@loiacj, questions
are absolutely the hardest part of data analysis.
There's a more direct way to get principal components than from the output of a pcr
model,
PCs <- prcomp(~ Sepal.Length + Sepal.Width + Petal.Length + Petal.Width, data = iris, scale = TRUE)
PCs
#> Standard deviations (1, .., p=4):
#> [1] 1.7083611 0.9560494 0.3830886 0.1439265
#>
#> Rotation (n x k) = (4 x 4):
#> PC1 PC2 PC3 PC4
#> Sepal.Length 0.5210659 -0.37741762 0.7195664 0.2612863
#> Sepal.Width -0.2693474 -0.92329566 -0.2443818 -0.1235096
#> Petal.Length 0.5804131 -0.02449161 -0.1421264 -0.8014492
#> Petal.Width 0.5648565 -0.06694199 -0.6342727 0.5235971
summary(PCs)
#> Importance of components:
#> PC1 PC2 PC3 PC4
#> Standard deviation 1.7084 0.9560 0.38309 0.14393
#> Proportion of Variance 0.7296 0.2285 0.03669 0.00518
#> Cumulative Proportion 0.7296 0.9581 0.99482 1.00000
plot(PCs)
biplot(PCs)
Created on 2020-01-10 by the reprex package (v0.3.0)

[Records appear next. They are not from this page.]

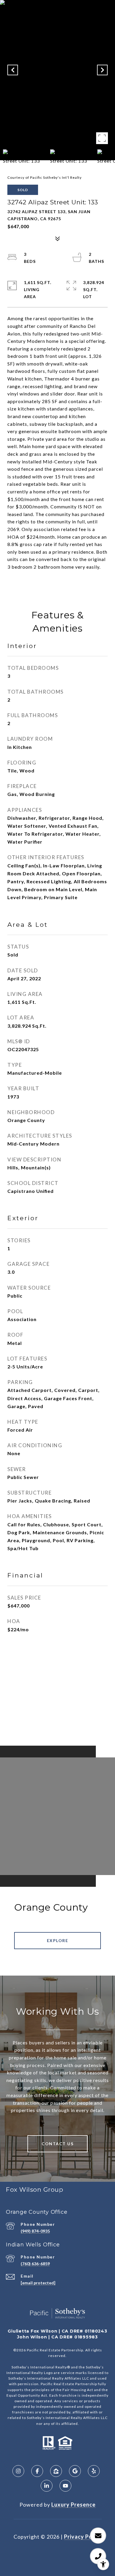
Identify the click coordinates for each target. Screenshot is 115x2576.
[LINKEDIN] (46, 2486)
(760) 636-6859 (35, 2263)
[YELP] (94, 2471)
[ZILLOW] (56, 2471)
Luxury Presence (73, 2504)
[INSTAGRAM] (18, 2471)
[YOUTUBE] (65, 2486)
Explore (57, 1940)
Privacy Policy (83, 2536)
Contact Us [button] (57, 2143)
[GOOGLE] (75, 2471)
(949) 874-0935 (35, 2230)
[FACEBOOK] (37, 2471)
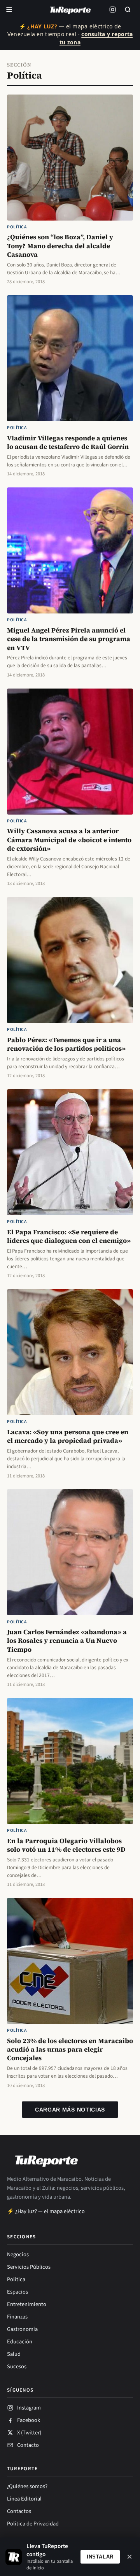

The first plot demonstrates how principal components differ in their variance. The second is worth pausing over. It's a plot of all the iris
data of the first (PC1) against the second (PC2) component showing vectors of the of the variables projected. This is key to understanding principal components--they are orthogonal
. So, now we've gone from 2-space
to n-space
.
So, how to use principal components in a linear regression model? The only left-over variable, species, is categorical, and that would push us over to glm
methods. So let's rerun and reserve Sepal.Length
as the dependent variable.
PCs <- prcomp(~ Sepal.Width + Petal.Length + Petal.Width, data = iris, scale = TRUE)
y <- iris$Sepal.Width
fit <- lm(y~PCs$x[,1]+PCs$x[,2])
summary(fit)
#>
#> Call:
#> lm(formula = y ~ PCs$x[, 1] + PCs$x[, 2])
#>
#> Residuals:
#> Min 1Q Median 3Q Max
#> -0.0139056 -0.0026317 0.0000775 0.0025267 0.0121509
#>
#> Coefficients:
#> Estimate Std. Error t value Pr(>|t|)
#> (Intercept) 3.0573333 0.0003664 8345.3 <2e-16 ***
#> PCs$x[, 1] -0.1822434 0.0002466 -739.0 <2e-16 ***
#> PCs$x[, 2] -0.3952146 0.0004262 -927.3 <2e-16 ***
#> ---
#> Signif. codes: 0 '***' 0.001 '**' 0.01 '*' 0.05 '.' 0.1 ' ' 1
#>
#> Residual standard error: 0.004487 on 147 degrees of freedom
#> Multiple R-squared: 0.9999, Adjusted R-squared: 0.9999
#> F-statistic: 7.029e+05 on 2 and 147 DF, p-value: < 2.2e-16
Created on 2020-01-10 by the reprex package (v0.3.0)
Does this point you in the right direction?